• **INSTRUCTIONS TO FOLLOW**:
Given the material below, output exactly the lines from the line with "You are a computer-use agent. Image" to the line with "Task: Select the first", both ends included, and no other lines.

• **SOURCE MATERIAL**:
★ ★ ★ ★ ★ ★ ★
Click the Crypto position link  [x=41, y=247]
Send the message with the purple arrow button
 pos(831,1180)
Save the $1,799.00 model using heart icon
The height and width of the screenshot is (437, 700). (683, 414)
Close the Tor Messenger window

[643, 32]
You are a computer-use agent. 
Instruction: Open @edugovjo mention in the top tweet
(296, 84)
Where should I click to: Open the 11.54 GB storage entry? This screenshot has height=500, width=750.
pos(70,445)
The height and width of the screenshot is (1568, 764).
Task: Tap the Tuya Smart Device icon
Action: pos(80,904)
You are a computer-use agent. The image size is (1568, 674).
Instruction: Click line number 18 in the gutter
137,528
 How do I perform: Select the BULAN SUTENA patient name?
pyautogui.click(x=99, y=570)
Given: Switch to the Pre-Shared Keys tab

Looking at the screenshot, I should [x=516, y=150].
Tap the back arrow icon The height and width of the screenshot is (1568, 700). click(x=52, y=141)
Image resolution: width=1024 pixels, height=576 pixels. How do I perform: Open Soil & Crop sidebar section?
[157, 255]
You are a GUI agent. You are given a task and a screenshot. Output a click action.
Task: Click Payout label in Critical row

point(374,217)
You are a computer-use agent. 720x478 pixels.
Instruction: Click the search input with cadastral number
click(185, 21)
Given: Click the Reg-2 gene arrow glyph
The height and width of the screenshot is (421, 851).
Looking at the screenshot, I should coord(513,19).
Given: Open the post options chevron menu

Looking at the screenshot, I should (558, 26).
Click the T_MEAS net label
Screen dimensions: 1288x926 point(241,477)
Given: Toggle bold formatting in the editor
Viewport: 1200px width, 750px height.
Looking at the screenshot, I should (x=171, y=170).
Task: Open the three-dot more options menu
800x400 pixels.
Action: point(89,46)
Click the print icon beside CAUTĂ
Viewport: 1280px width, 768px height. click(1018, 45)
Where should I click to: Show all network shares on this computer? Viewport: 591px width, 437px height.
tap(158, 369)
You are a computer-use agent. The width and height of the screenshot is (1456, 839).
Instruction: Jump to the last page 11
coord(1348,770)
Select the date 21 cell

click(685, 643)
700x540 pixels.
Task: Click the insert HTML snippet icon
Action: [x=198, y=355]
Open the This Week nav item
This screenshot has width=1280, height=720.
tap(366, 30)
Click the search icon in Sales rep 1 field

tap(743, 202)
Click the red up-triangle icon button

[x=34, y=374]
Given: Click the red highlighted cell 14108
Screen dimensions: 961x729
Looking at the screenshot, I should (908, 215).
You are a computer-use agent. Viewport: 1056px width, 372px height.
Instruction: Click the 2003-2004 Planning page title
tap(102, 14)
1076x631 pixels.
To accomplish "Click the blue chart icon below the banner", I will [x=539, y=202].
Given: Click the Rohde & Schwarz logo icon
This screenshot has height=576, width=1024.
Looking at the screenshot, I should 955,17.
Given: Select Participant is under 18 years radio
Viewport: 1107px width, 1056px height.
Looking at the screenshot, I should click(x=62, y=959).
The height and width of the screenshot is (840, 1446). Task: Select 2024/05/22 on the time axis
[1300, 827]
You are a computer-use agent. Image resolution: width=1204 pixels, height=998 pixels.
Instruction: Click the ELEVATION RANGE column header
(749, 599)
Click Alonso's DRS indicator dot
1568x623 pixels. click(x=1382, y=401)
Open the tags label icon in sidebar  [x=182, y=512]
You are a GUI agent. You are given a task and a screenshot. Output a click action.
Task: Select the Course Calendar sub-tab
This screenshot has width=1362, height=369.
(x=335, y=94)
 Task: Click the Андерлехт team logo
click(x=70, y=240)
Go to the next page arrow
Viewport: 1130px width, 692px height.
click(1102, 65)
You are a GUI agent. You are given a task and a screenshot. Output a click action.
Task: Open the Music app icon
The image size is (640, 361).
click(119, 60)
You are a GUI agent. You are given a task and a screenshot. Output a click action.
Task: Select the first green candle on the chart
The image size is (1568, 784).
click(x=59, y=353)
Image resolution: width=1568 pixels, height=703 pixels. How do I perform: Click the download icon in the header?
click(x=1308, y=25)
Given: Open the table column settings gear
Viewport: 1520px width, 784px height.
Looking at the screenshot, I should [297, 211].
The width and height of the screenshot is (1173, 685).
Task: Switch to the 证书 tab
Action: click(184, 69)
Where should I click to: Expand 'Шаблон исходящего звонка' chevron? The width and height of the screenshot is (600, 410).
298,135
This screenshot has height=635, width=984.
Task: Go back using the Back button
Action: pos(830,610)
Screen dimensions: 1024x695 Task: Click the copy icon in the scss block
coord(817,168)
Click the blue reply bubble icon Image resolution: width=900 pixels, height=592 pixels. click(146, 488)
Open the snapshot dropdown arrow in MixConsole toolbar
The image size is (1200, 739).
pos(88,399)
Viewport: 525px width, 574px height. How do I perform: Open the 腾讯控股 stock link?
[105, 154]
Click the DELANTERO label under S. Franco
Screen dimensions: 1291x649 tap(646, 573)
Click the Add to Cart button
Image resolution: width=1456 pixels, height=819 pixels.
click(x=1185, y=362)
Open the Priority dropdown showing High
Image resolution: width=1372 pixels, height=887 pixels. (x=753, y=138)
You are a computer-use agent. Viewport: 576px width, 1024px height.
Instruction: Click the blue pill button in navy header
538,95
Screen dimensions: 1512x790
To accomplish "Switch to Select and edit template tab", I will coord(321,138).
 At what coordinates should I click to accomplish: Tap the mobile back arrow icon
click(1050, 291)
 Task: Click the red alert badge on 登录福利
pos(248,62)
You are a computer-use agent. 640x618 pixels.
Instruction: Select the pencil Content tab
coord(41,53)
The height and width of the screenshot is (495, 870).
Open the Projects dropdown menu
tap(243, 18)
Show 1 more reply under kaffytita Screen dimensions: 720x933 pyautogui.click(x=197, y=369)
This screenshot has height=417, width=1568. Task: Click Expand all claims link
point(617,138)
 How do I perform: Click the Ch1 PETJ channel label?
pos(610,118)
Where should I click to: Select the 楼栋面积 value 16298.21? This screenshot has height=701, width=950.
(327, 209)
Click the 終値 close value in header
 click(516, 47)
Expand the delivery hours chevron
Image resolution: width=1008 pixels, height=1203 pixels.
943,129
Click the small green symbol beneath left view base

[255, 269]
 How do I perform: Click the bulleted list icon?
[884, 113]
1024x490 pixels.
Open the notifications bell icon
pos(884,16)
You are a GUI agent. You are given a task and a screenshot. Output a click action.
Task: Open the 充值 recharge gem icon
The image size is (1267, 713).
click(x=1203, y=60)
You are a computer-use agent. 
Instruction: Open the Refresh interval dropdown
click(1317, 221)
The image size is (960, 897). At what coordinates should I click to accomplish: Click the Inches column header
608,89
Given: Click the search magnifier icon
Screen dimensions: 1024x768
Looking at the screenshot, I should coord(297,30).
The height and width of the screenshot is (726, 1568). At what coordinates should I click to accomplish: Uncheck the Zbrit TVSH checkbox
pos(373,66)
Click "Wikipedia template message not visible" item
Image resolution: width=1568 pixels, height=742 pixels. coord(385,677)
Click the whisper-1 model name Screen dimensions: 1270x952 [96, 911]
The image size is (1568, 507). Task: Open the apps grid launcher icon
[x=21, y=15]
★ ★ ★ ★ ★ ★ ★
• **SOLUTION TO THE EXERCISE**:
You are a computer-use agent. Image resolution: width=1204 pixels, height=998 pixels.
Instruction: Click the ELEVATION RANGE column header
(749, 599)
Click Alonso's DRS indicator dot
1568x623 pixels. click(x=1382, y=401)
Open the tags label icon in sidebar  [x=182, y=512]
You are a GUI agent. You are given a task and a screenshot. Output a click action.
Task: Select the Course Calendar sub-tab
This screenshot has width=1362, height=369.
(x=335, y=94)
 Task: Click the Андерлехт team logo
click(x=70, y=240)
Go to the next page arrow
Viewport: 1130px width, 692px height.
click(1102, 65)
You are a GUI agent. You are given a task and a screenshot. Output a click action.
Task: Open the Music app icon
The image size is (640, 361).
click(119, 60)
You are a GUI agent. You are given a task and a screenshot. Output a click action.
Task: Select the first green candle on the chart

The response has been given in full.